Dalil Hadits tentang Ummu Waraqah رضي الله عنها
Di antara hadits shahih yang menjelaskan keutamaan Ummu Waraqah رضي الله عنها adalah riwayat dari ‘Abdurrahman bin Khallad Al-Anshari رضي الله عنه:
أَنَّ رَسُولَ اللَّهِ ﷺ كَانَ يَزُورُ أُمَّ وَرَقَةَ فِي بَيْتِهَا، وَجَعَلَ لَهَا مُؤَذِّنًا يُؤَذِّنُ لَهَا، وَأَمَرَهَا أَنْ تَؤُمَّ أَهْلَ دَارِهَا
“Sesungguhnya Rasulullah ﷺ biasa mengunjungi Ummu Waraqah di rumahnya, dan beliau menjadikan untuknya seorang muadzin yang mengumandangkan adzan untuknya, serta memerintahkannya agar mengimami shalat bagi penghuni rumahnya.”
(HR. Abu Dawud, dishahihkan oleh Syaikh Al-Albani رحمه الله)
Hadits ini menunjukkan kemuliaan Ummu Waraqah رضي الله عنها dalam ibadah dan kedekatannya dengan Rasulullah ﷺ.
Semangat Jihad dan Kesyahidan
Ummu Waraqah رضي الله عنها juga dikenal memiliki semangat jihad yang tinggi. Ketika terjadi Perang Badar, ia meminta izin kepada Rasulullah ﷺ untuk ikut serta merawat para mujahid yang terluka dengan harapan mendapatkan pahala syahid. Rasulullah ﷺ bersabda bahwa Allah ﷻ telah menyiapkan baginya kesyahidan di tempatnya.
Di kemudian hari, Ummu Waraqah رضي الله عنها wafat dalam keadaan terbunuh oleh budaknya sendiri, dan para ulama menyebutnya sebagai syahidah.
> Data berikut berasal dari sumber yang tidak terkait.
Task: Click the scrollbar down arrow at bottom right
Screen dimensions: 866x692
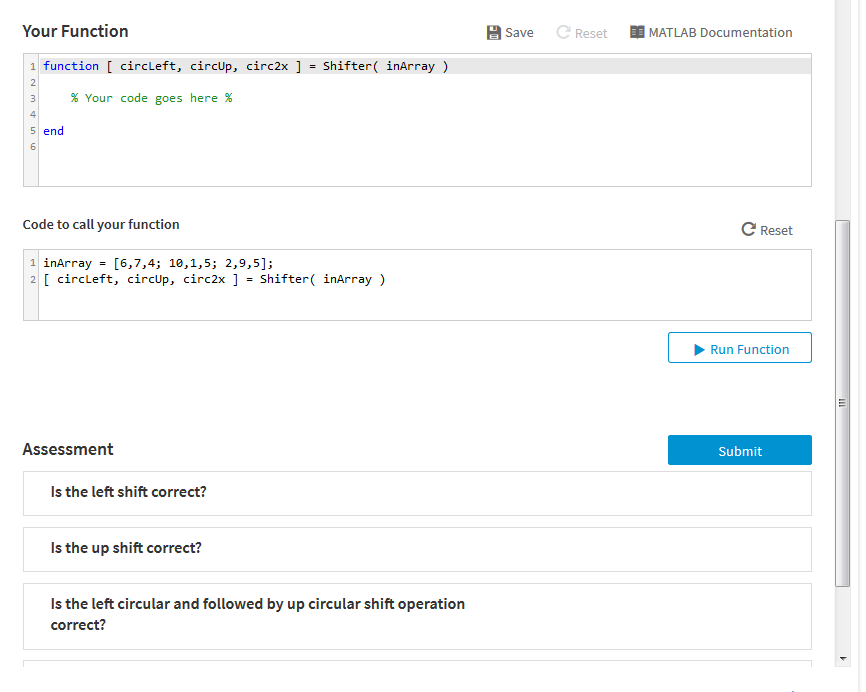Action: pyautogui.click(x=841, y=660)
Peristiwa ini membenarkan sabda Rasulullah ﷺ tentang kesyahidan yang Allah ﷻ tetapkan baginya.
Keteladanan Ummu Waraqah رضي الله عنها
Kisah Ummu Waraqah رضي الله عنها memberikan banyak pelajaran berharga, di antaranya:
-
Keutamaan ilmu dan Al-Qur’an bagi laki-laki dan perempuan.
-
Pentingnya kesungguhan dalam ibadah, meskipun dilakukan di ruang lingkup rumah.
-
Semangat jihad dan pengorbanan di jalan Allah ﷻ sesuai dengan kemampuan.
-
Kemuliaan wanita dalam Islam yang dinilai dari iman dan ketakwaannya.
Penutup
Ummu Waraqah رضي الله عنها adalah sosok shahabiyah yang memadukan ilmu, ibadah, dan pengorbanan dengan keikhlasan. Kisah hidupnya menjadi inspirasi bagi kaum muslimah untuk mencintai Al-Qur’an, memperbanyak ibadah, dan berkontribusi bagi agama sesuai dengan peran masing-masing. Semoga Allah ﷻ meridhainya dan menjadikan kita termasuk orang-orang yang meneladani kebaikannya.